И может быть, размышляла Людмила, именно это являлось залогом грядущего процветания России. Во многих отношениях Турчин был настоящим русским крестьянином: хитрый, осторожный, по-своему добрый, ненавидящий иностранцев, упрямый до тупости. Вдобавок он излучал ту ауру намеренной жестокости, которая становится отличительным признаком народа, на протяжении многих поколений страдавшего от жестокости. И, несмотря на это, он осознал необходимость действовать — и действовать быстро, даже ценой возможного политического самоубийства. Так он и поступил. В той версии истории, которая была известна Людмиле, он не вышел в отставку. Наоборот, именно он сменил Яколева на посту президента после того, как тот был убит… и именно Турчин привел Россию к ядерной войне с Белоруссией. Не исключено, что ее вмешательство в прошлое этого мира окажется благотворным во многих отношениях.
Как бы то ни было, ей необходимо было наконец починить изуродованный Диком летный костюм.
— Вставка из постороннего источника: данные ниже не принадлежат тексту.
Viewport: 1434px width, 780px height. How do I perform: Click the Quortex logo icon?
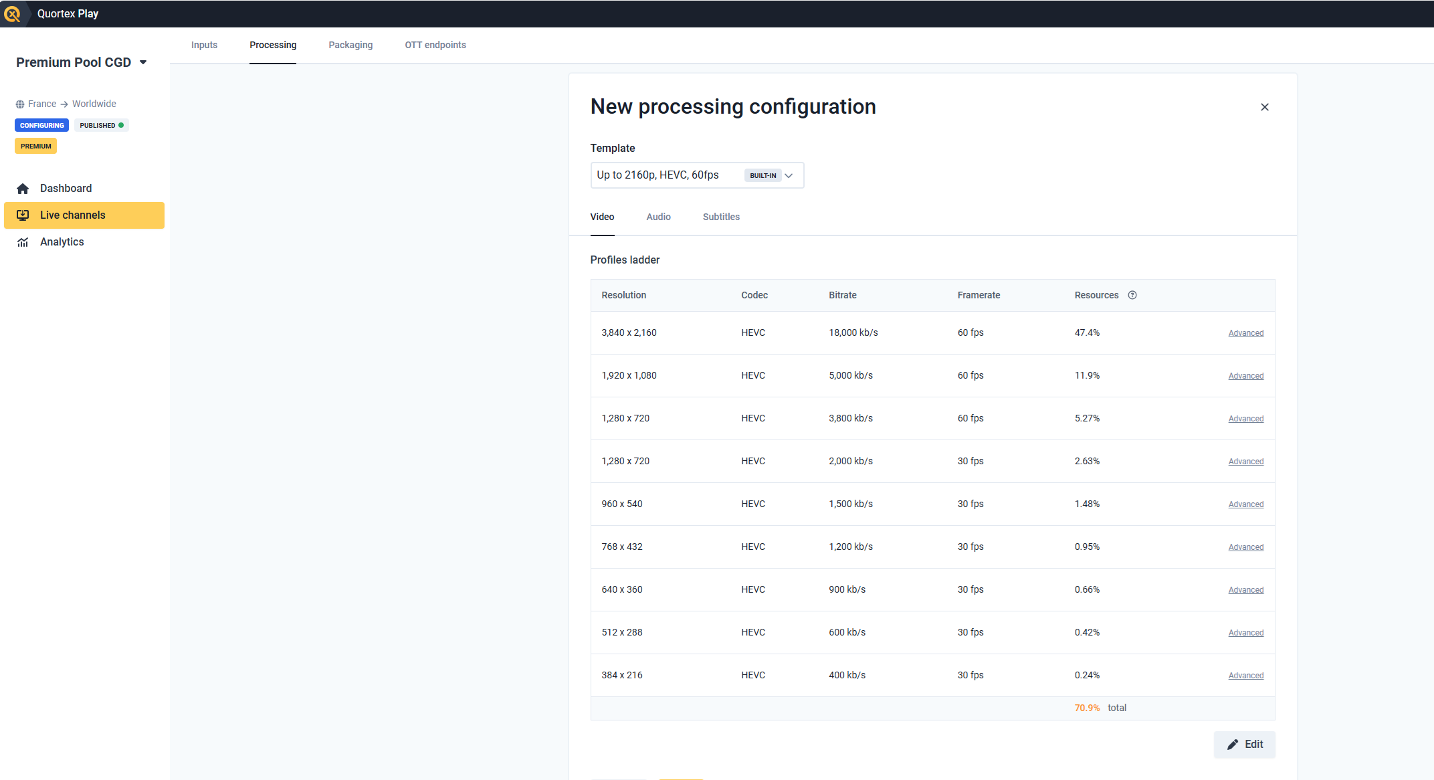(x=12, y=13)
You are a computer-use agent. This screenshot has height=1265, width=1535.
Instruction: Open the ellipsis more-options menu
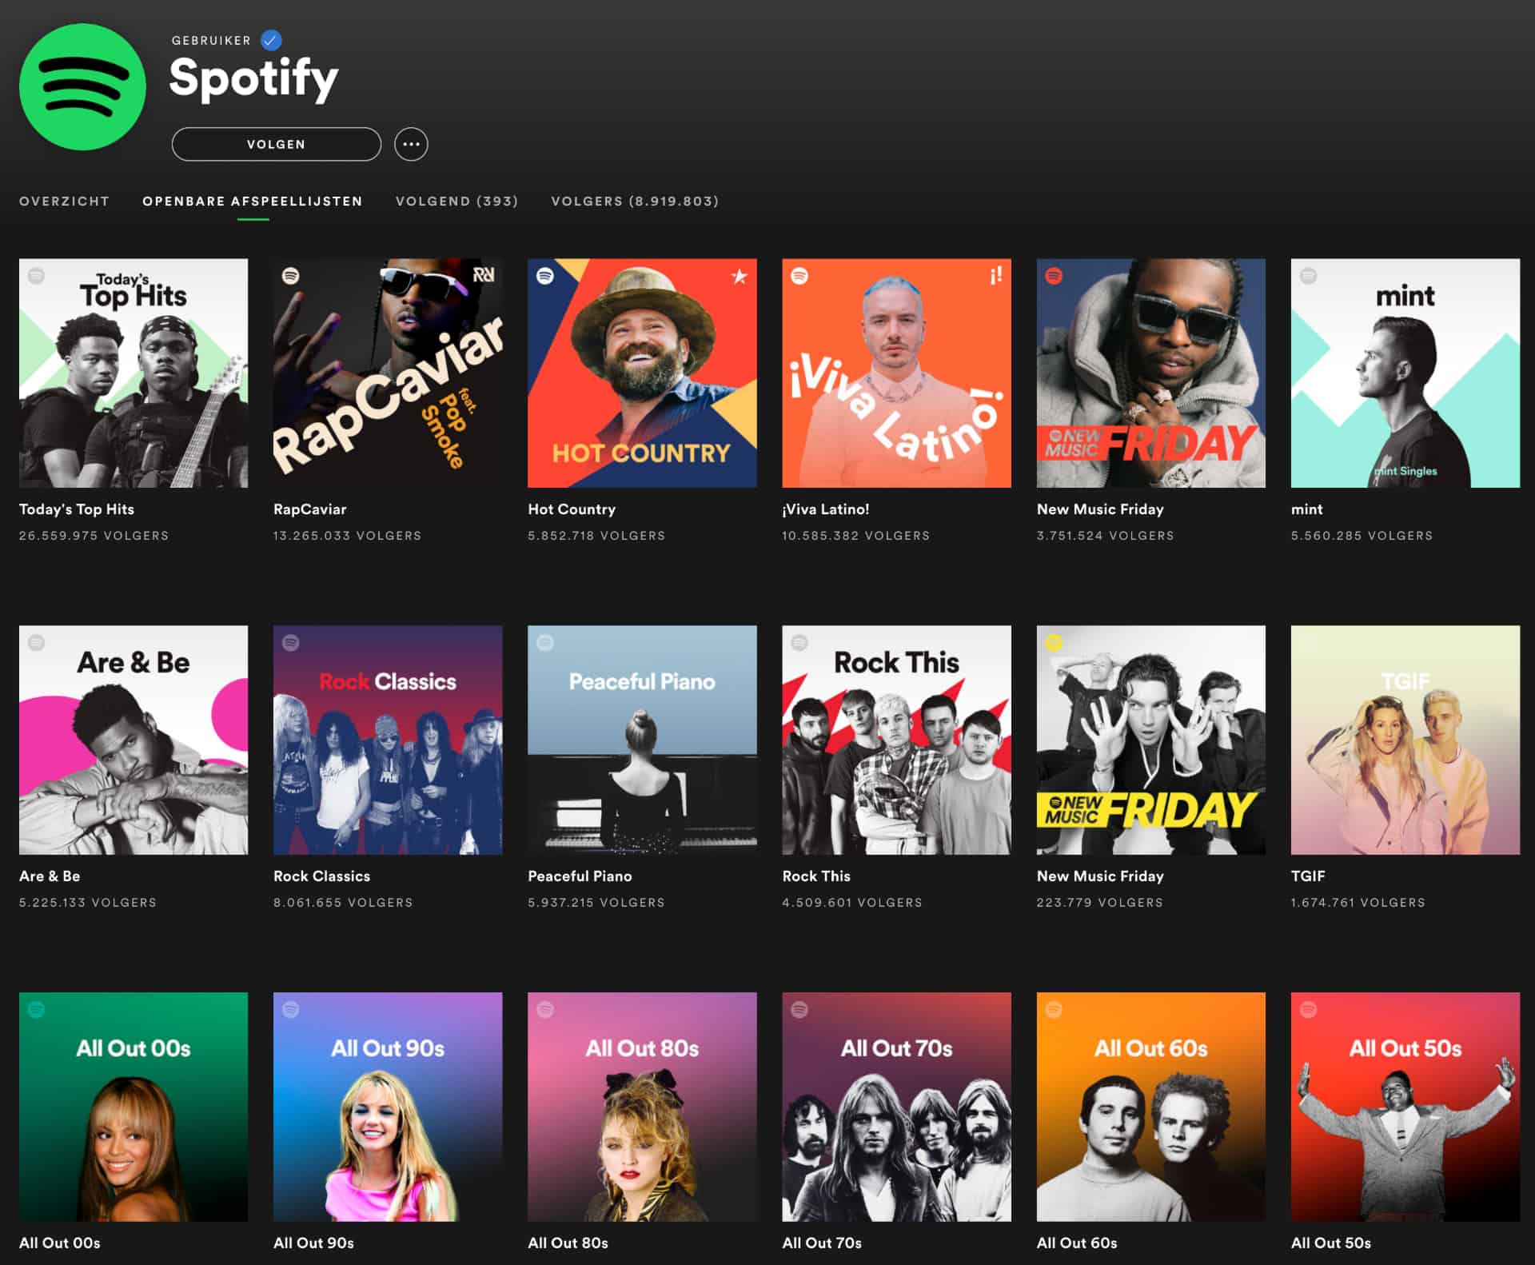411,144
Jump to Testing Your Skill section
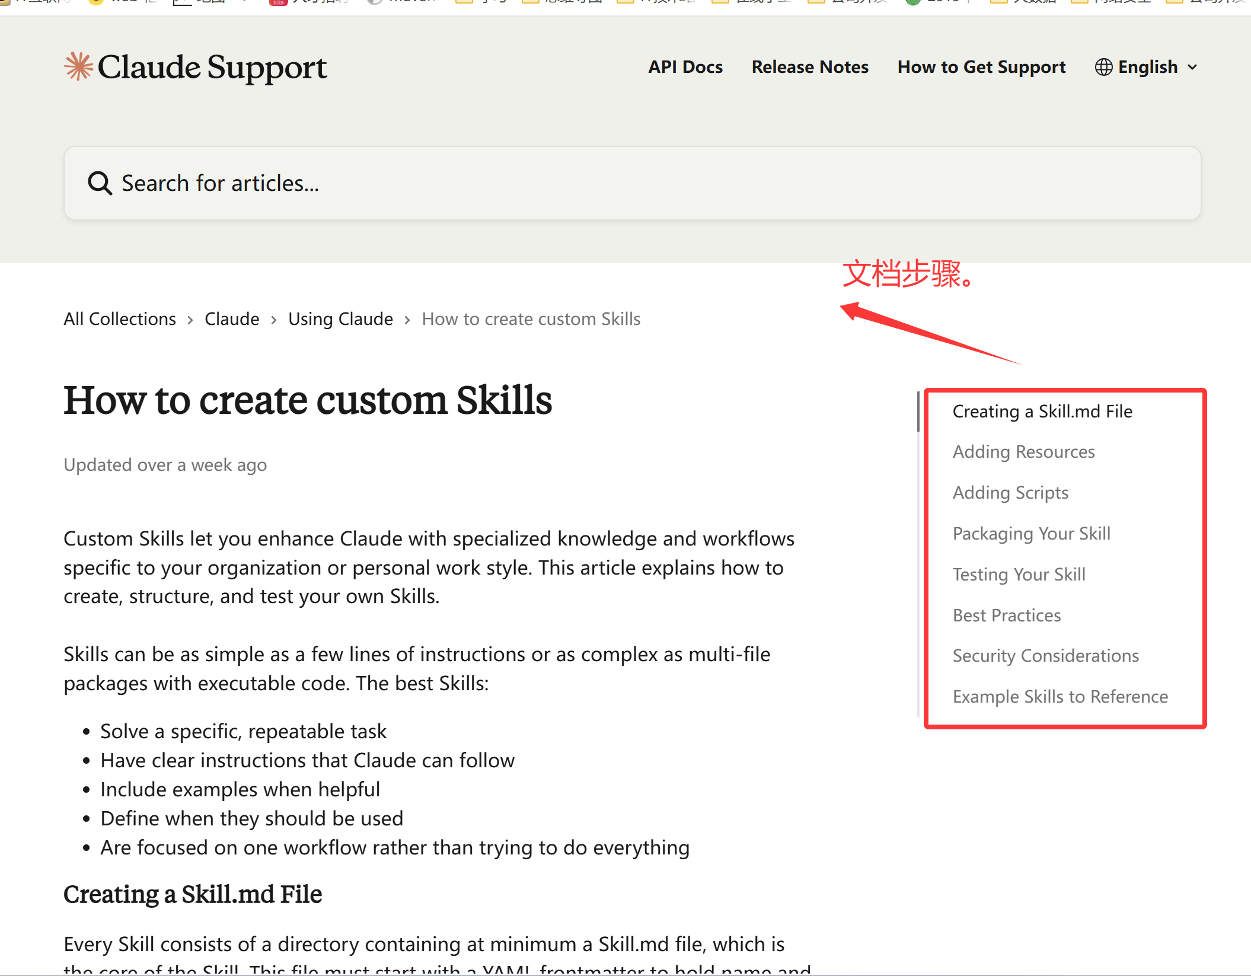The height and width of the screenshot is (976, 1251). pyautogui.click(x=1019, y=575)
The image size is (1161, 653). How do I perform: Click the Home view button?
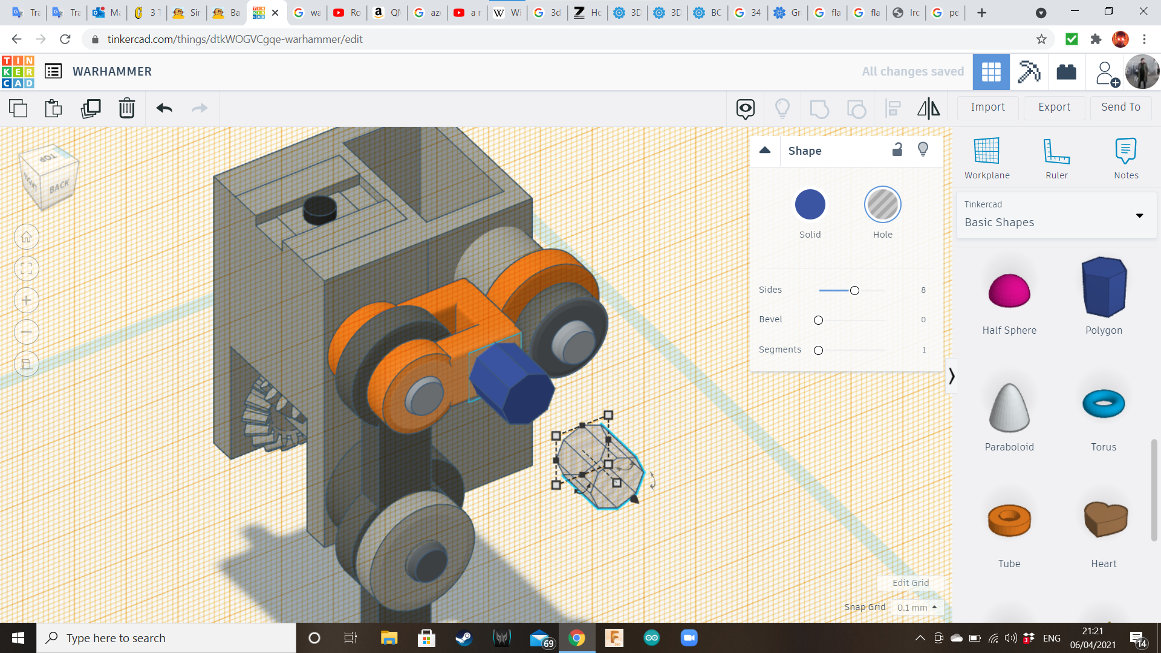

Четверо русских физиков, склонившихся над столом в соседнем помещении, с большим недоверием отнеслись к ее объяснениям, однако за последние десять минут их отношение к Людмиле резко изменилось.
Академик Аркадий Третьяков был настроен наиболее скептически и с явным неудовольствием подчинился указанию Яколева. Когда она сообщила ему, какое напряжение и какая сила тока необходимы, он взглянул на нее как на сумасшедшую и сказал, что это — мощность атомной электростанции.
Вот поэтому они и собрались здесь, подумала она, с трудом сдерживая смех. Людмила вспомнила, как отреагировал академик, когда она вытащила из летного костюма провод подзарядки. Ей казалось, что ничего удивительного тут нет: просто сверхпроводящий керамический провод; причем в сечении он был едва ли толще, чем проводок в компьютерных кабелях Третьякова. Академик презрительно фыркнул, глядя, как техники подсоединяют его, куда нужно, однако усмешка сменилась на его лице выражением крайнего изумления, когда пустили ток. По проводу подзарядки пошла вся энергия, которую вырабатывал любимый реактор академика, а он даже не нагрелся!